I wrote this six years ago and it is worth sharing today.
(May 2021)
Still grieving
It was a very sunny morning this morning when I went out for a walk. Nearly three years since Margaret died and I am feeling sad. My sadness does not seem to want to leave me. The sky was blue and the sun bright and warm, and I am grateful for this, even as I am grateful for the place where I live – beautiful Stirling in Scotland – and grateful too for my health and for my faith in God and for so much that is fine about my life. Yet I am sad.
Coming back to my house I picked up the Scripture for today, Monday of the 22nd Week, and found Saint Paul talking to me about grief, and about how to think about those who have died, and about not grieving as if we had no hope. Then I remembered C S Lewis and his book A Grief Observed and I ‘googled’ it to remind myself again about things he said and felt. I found a connection to an article by Hilary Mantel, written in the Guardian on 27th December 2014, an excellent article about Lewis’ book and about grief itself.
Lewis’s book was later made into a play and a film, Shadowlands, which I found powerfully speaking to my own story of repressed life and the wonderful joy of finding love when I found Margaret. The actor, Anthony Hopkins has had a profound effect on me by his portrayal of repression in two films, Shadowlands and The Remains of the Day.
As I browsed through all these articles a phrase jumped out at me today and I think it is the phrase I need to hear. It is ‘the acceptance of suffering’. This is where I am in the process of my grieving, struggling to understand and to accept my suffering into the story of my life, and to live with the marks of the wounds I have felt.
In one sense I do not want my sadness to go away as it is the mark of my loss. But the trouble is that sadness is also crippling my daily experience of life, and for that reason, I do want my sadness to go away. How are these two opposites to be reconciled?

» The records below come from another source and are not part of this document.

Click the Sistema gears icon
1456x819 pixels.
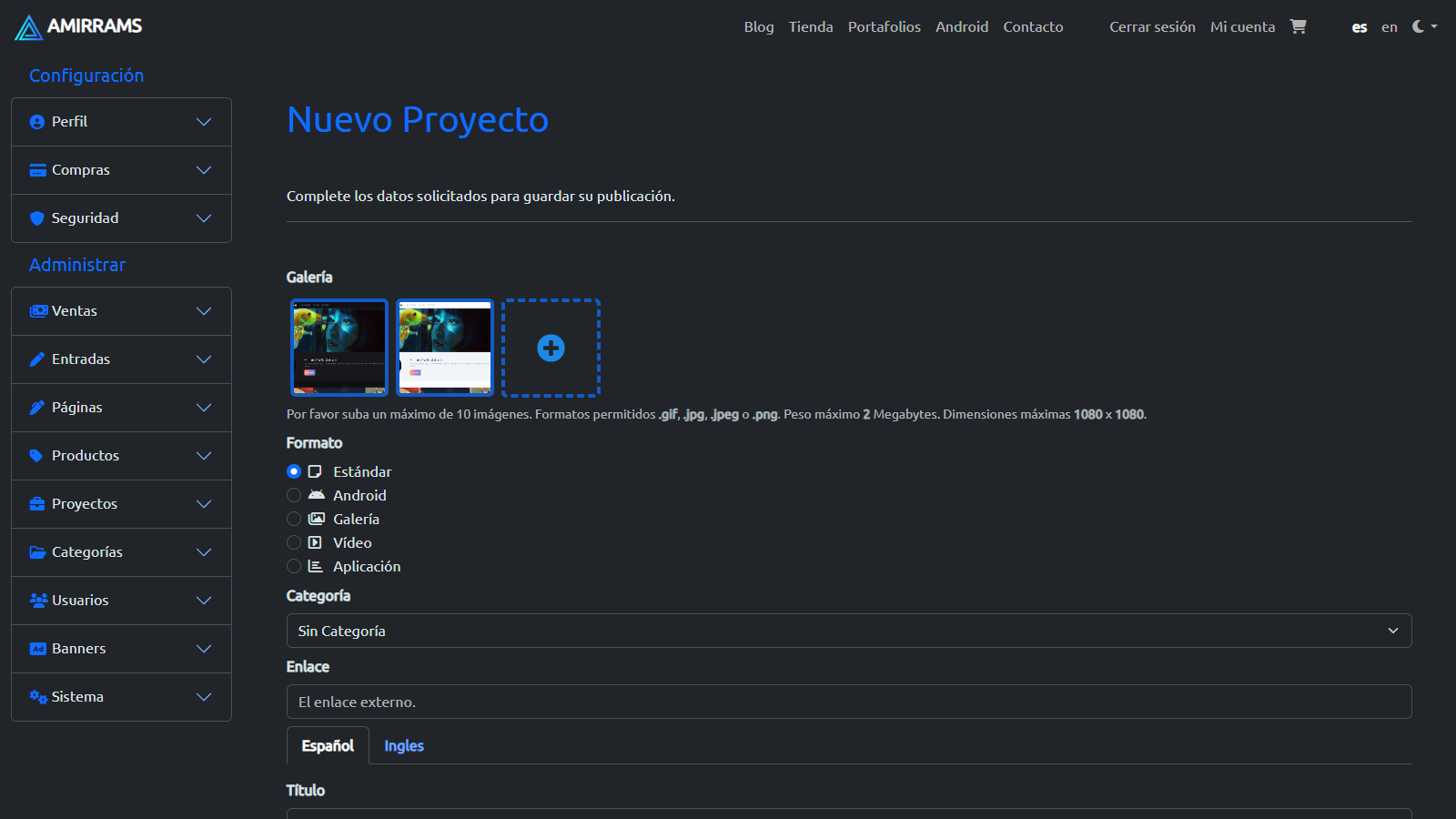[x=37, y=697]
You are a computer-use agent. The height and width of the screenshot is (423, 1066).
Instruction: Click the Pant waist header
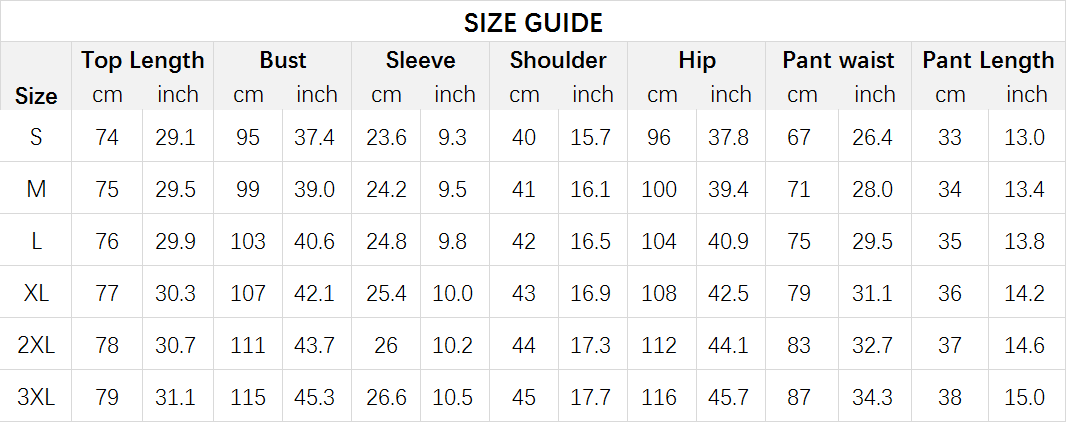838,60
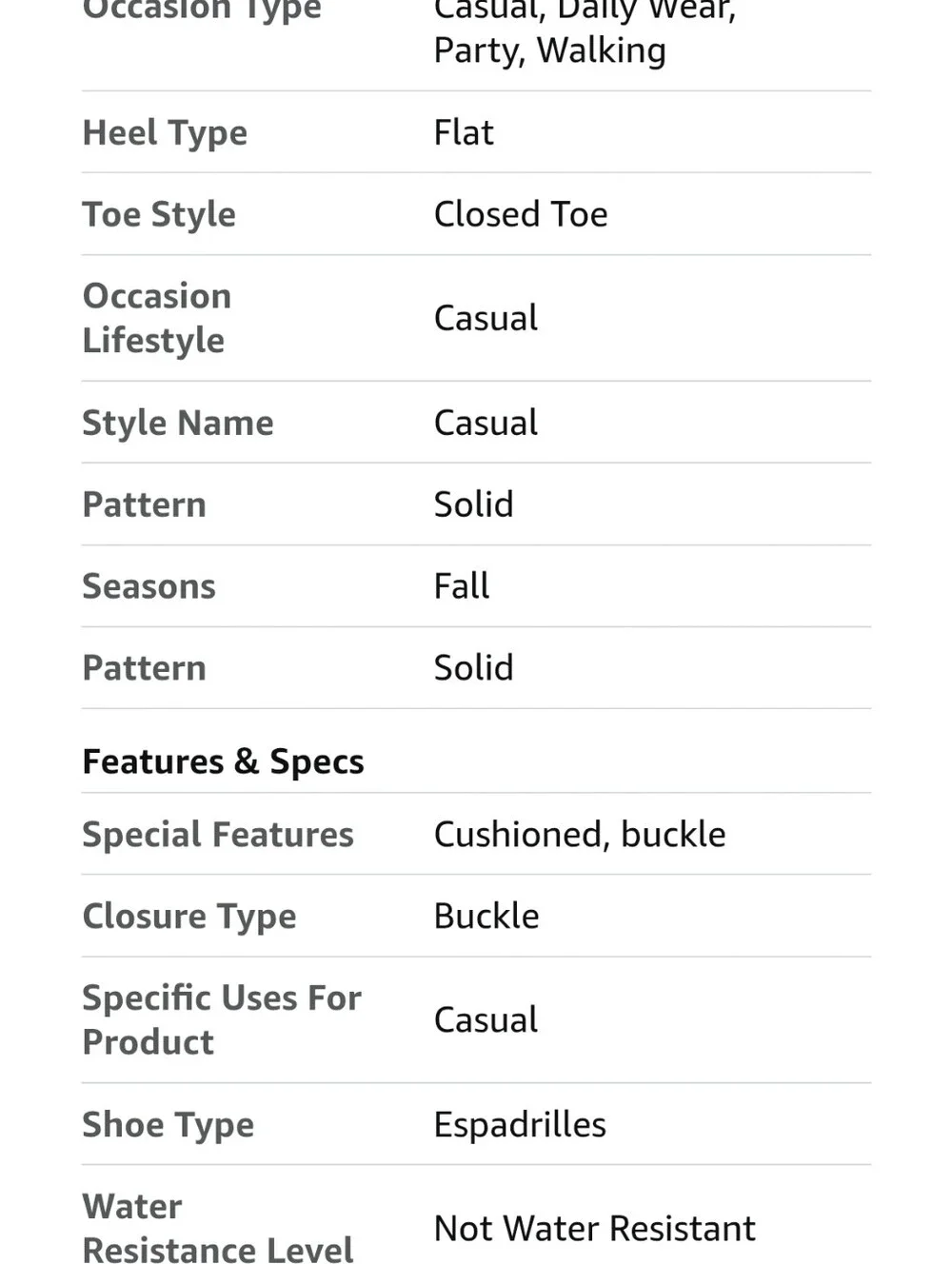Select the Flat heel type value

[464, 132]
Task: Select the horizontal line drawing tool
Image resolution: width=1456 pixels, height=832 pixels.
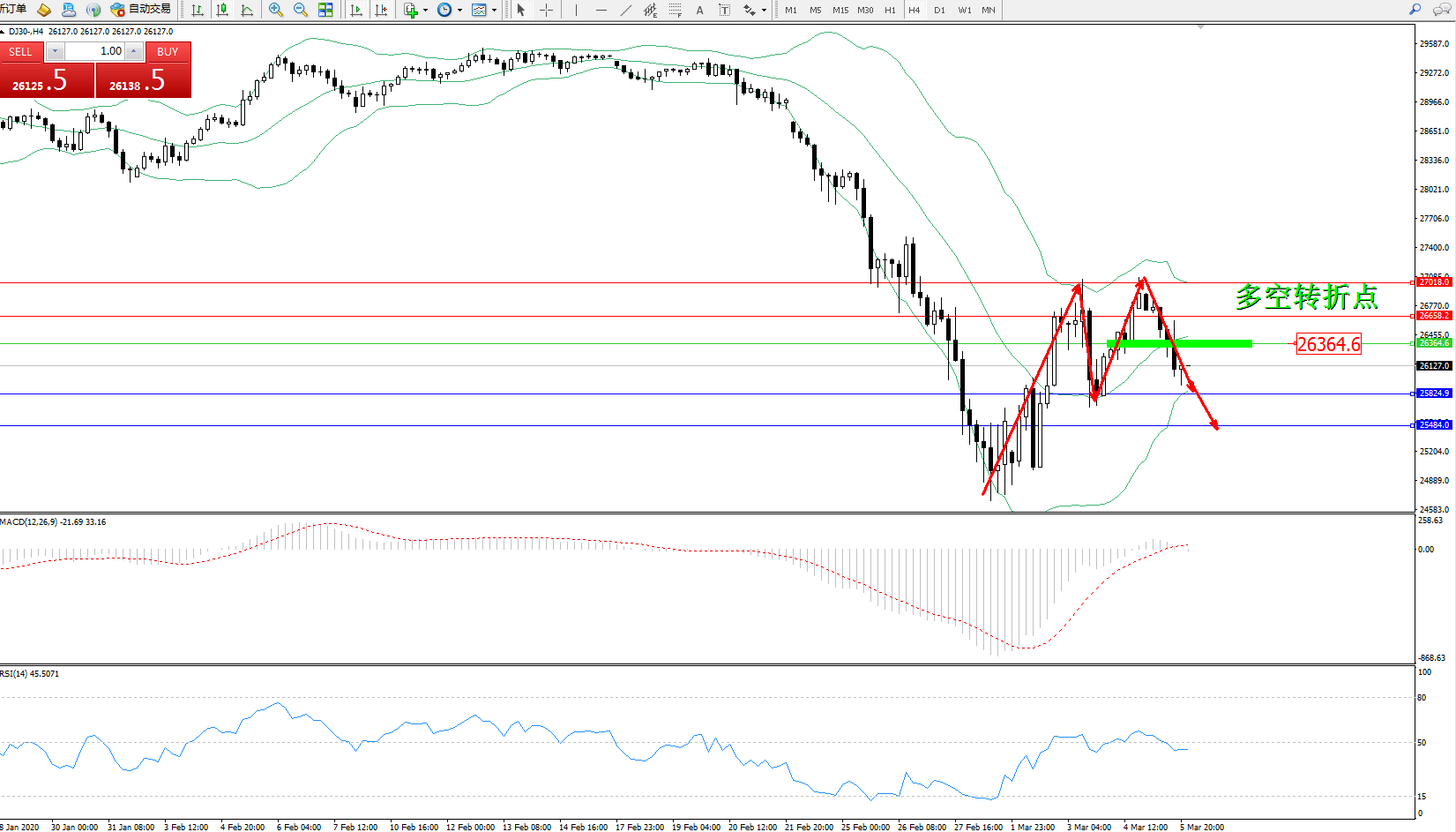Action: 601,10
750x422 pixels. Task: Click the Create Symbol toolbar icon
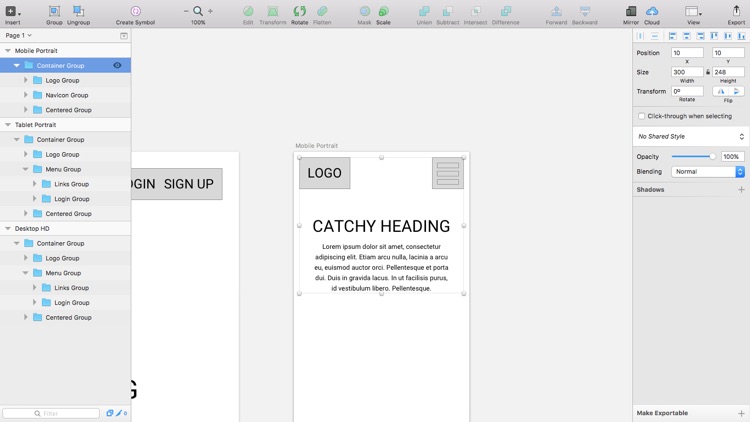135,12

I think I see the beginning of an answer in my need now to accept suffering as an integral part of my journey of life. Like any wound to the body, the marks will always be there, the scars, and the slight limp may well be evident, but recovering strength allows the body to continue in life. So it is with my soul. What happened to me has happened, and the journey through my sorrows can make me wiser, and gentler, and more understanding of others in their pain and loss. Everyone in this world is battle scarred. There is a great deal of suffering around.
I have never been angry with God over my loss of Margaret. I have just been down and depressed and sorrowful and sad. I have lost energy and purpose and inspiration to go on. But gradually I have worked my way through all these things and many bright lights have come back on.
Only sadness remains and it has the power to cripple me and today I have found an inkling of the way forward. Suffering in my life is something I now wish to accept as part of the human condition. I would like to be able to use this suffering as some kind of good energy for others in days to come.
Most of all I am grateful to God for the gift of Margaret and Michael that came my way. I would like to live in that gratitude and to journey on in that spirit. My sadness can stay but I want it to settle in some quiet corner of my soul and be there to remind me of how much I loved my Margaret.
But I ask the Lord to give me the grace to grow in the acceptance of suffering and learn how to carry the cross that came to me.